His mouth felt parched. It all happened so suddenly, he had no idea what he should do or say. He simply stood there, letting his hand be squeezed by the girl. Eventually, deep in his loins, he felt a faint but deep throbbing. This was nothing he had ever experienced before, a throbbing like the distant roar of the sea. At the same time actual sounds reached his ears—the shouts of children resounding through the open window, a soccer ball being kicked, a bat connecting with a softball, the high-pitched complaints of a girl in one of the younger classes, the uncertain notes of a recorder ensemble practicing “The Last Rose of Summer.” After-school activities.

He wanted to return the girl’s grasp with equal force, but the strength would not come into his hand. Part of it was that the girl’s grip was too strong. But Tengo realized, too, that he could not make his body move. Why should that be? He couldn’t move a finger, as if he were totally paralyzed.

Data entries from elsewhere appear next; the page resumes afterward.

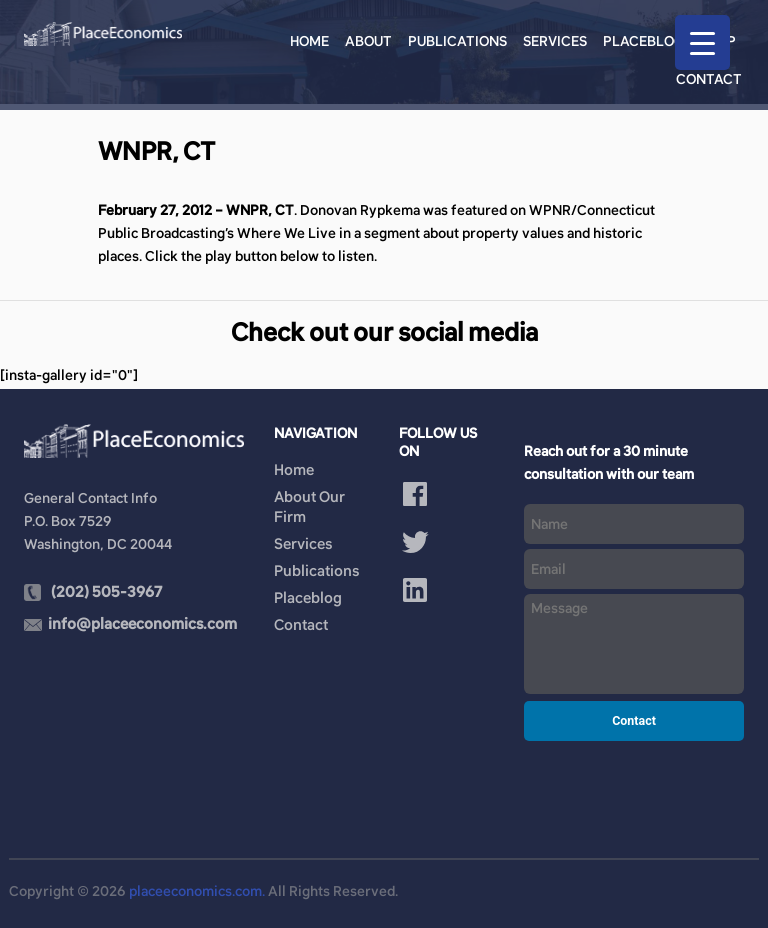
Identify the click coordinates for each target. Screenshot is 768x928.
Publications (457, 41)
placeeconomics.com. (197, 891)
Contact (709, 79)
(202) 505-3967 (106, 591)
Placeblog (643, 41)
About (368, 41)
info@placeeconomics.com (142, 623)
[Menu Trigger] (702, 42)
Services (555, 41)
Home (309, 41)
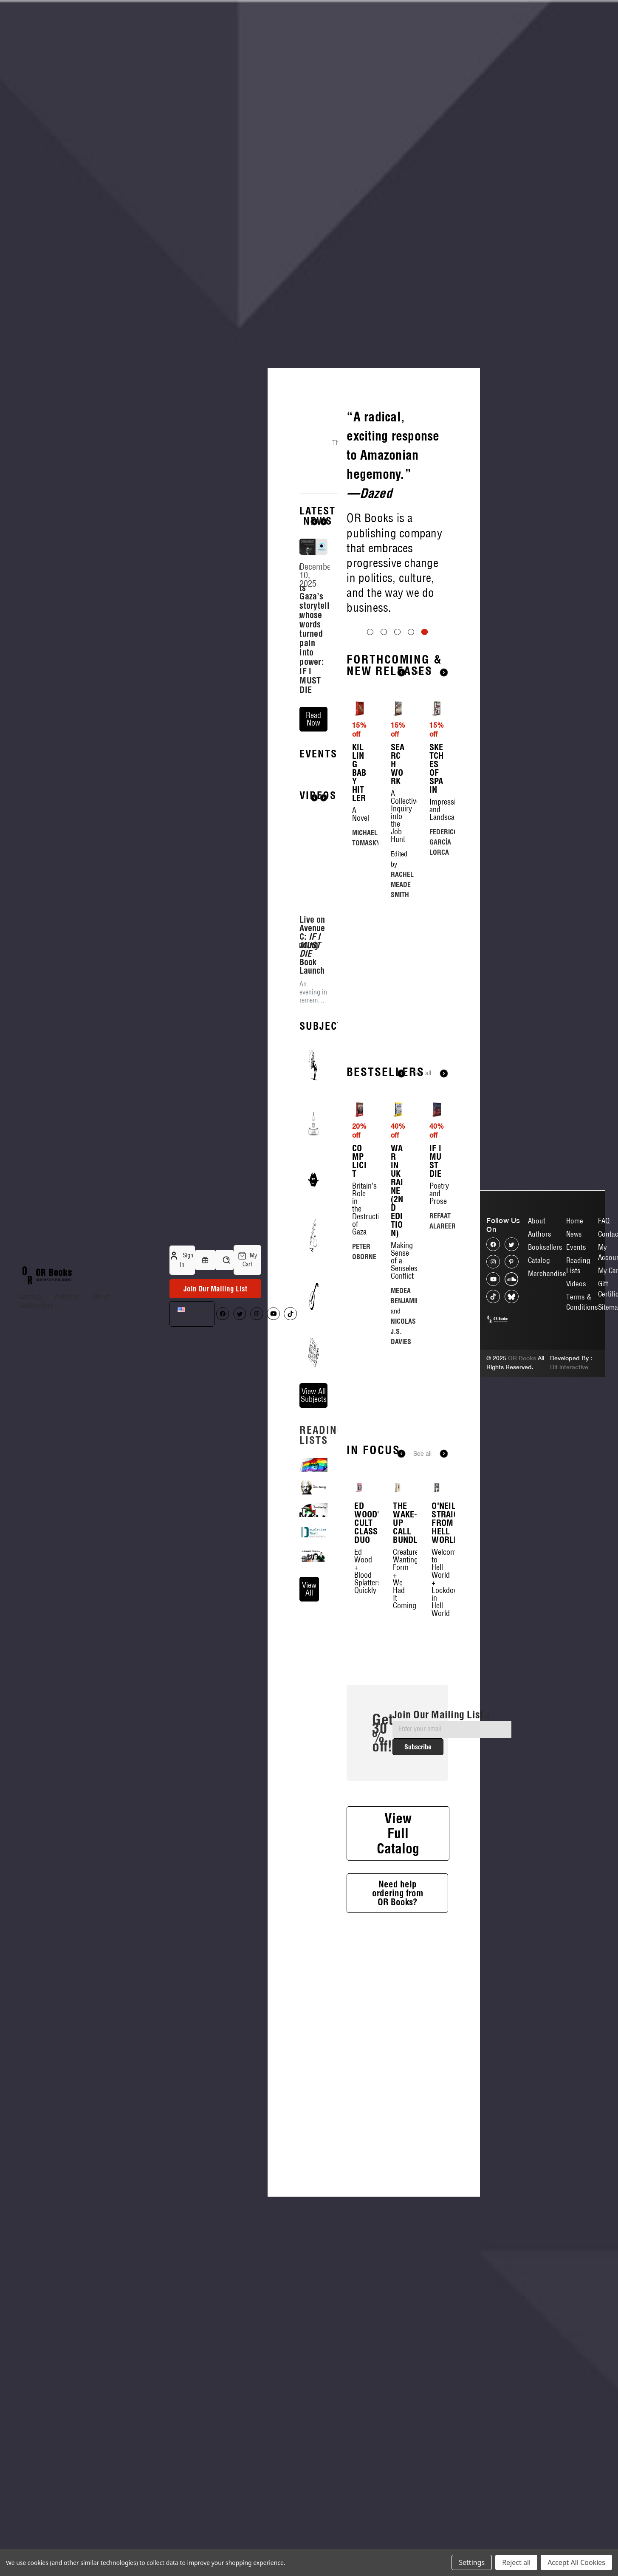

Time seems to have stopped, Tengo thought. He breathed quietly, listening to his own inhalations and exhalations. The sea went on roaring. Suddenly he realized that all actual sounds had ceased. The throbbing in his loins had transformed into something different, something more limited, and soon he felt a particular kind of tingling. The tingling in turn became a fine, dust-like substance that mixed with his hot, red blood, coursing through his veins to all parts of his body, by the power of his hardworking heart. A dense, little, cloud-like thing formed in his chest, changing the rhythm of his breathing and stiffening the beating of his heart.

I’m sure I’ll be able to understand the meaning and purpose of this incident sometime in the future, Tengo thought. What I have to do now, in order to make that happen, is to record this moment in my mind as clearly and accurately as possible. Now Tengo again was nothing more than a ten-year-old boy who happened to be good at math. A new door stood before him, but he did not know what awaited him on the other side. He felt powerless and ignorant, emotionally confused, and not a little afraid. This much he knew. And the girl, for her part, had no hope of being understood at that moment. All she wanted was to make sure that her feelings were delivered to Tengo, stuffed into a small, sturdy box, wrapped in a spotless sheet of paper, and tied with a narrow cord. She was placing such a package in his hands.

You don’t have to open the package right now, the girl was telling him wordlessly. Open it when the time comes. All you have to do is take it now.

She already knows all kinds of things, Tengo thought. They were things that he did not know yet. She was the leader in this new arena. There were new rules here, new goals and new dynamics. Tengo knew nothing. But she knows.